> **Input data**
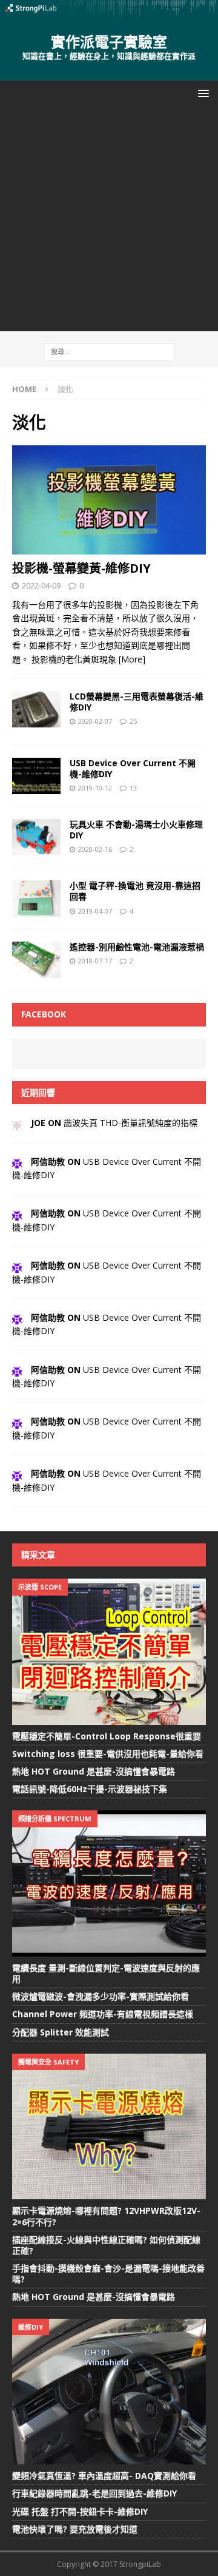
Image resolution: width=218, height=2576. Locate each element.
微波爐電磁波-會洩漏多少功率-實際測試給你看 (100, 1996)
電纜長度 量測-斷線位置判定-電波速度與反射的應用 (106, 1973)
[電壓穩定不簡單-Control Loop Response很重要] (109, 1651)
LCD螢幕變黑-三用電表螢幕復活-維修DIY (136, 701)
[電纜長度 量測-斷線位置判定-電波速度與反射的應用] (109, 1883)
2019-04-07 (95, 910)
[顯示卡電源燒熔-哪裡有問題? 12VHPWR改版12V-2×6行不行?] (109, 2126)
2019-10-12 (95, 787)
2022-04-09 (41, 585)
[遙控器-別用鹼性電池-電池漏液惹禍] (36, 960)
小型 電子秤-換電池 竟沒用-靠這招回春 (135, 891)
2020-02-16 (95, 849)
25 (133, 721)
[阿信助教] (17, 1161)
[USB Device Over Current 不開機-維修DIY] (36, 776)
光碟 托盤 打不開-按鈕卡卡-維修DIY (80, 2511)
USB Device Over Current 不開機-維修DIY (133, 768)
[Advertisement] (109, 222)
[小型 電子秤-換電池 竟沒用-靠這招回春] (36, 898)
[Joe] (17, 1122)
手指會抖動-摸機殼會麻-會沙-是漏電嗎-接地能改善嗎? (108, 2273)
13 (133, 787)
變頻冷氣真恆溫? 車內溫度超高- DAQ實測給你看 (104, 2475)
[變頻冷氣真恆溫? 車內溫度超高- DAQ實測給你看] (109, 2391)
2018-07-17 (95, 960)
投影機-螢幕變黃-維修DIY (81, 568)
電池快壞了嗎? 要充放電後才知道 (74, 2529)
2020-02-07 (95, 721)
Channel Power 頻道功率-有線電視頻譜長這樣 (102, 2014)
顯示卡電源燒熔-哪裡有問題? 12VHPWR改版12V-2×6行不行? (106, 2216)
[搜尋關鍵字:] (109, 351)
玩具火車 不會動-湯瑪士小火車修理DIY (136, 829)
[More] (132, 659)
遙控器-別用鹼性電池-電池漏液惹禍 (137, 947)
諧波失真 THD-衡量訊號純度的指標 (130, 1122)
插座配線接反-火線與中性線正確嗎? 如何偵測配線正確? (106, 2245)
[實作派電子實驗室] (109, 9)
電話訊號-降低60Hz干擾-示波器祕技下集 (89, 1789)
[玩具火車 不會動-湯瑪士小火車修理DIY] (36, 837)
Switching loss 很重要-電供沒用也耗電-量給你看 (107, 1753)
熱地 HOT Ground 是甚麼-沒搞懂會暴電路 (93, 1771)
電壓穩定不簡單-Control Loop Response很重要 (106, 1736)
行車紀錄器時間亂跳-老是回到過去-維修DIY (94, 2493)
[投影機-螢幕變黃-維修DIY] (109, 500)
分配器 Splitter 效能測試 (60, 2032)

...

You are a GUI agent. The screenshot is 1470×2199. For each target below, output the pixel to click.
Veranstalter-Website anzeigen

> **What to produce**
Could you retype exactly the lines above, starting at the line that contains "[玩具火車 不會動-湯瑪士小火車修理DIY] (36, 837)" and ending at the line that contains "分配器 Splitter 效能測試 (60, 2032)", and nothing more?

> **Result for this exercise**
[玩具火車 不會動-湯瑪士小火車修理DIY] (36, 837)
Switching loss 很重要-電供沒用也耗電-量給你看 (107, 1753)
熱地 HOT Ground 是甚麼-沒搞懂會暴電路 (93, 1771)
電壓穩定不簡單-Control Loop Response很重要 (106, 1736)
行車紀錄器時間亂跳-老是回到過去-維修DIY (94, 2493)
[投影機-螢幕變黃-維修DIY] (109, 500)
分配器 Splitter 效能測試 (60, 2032)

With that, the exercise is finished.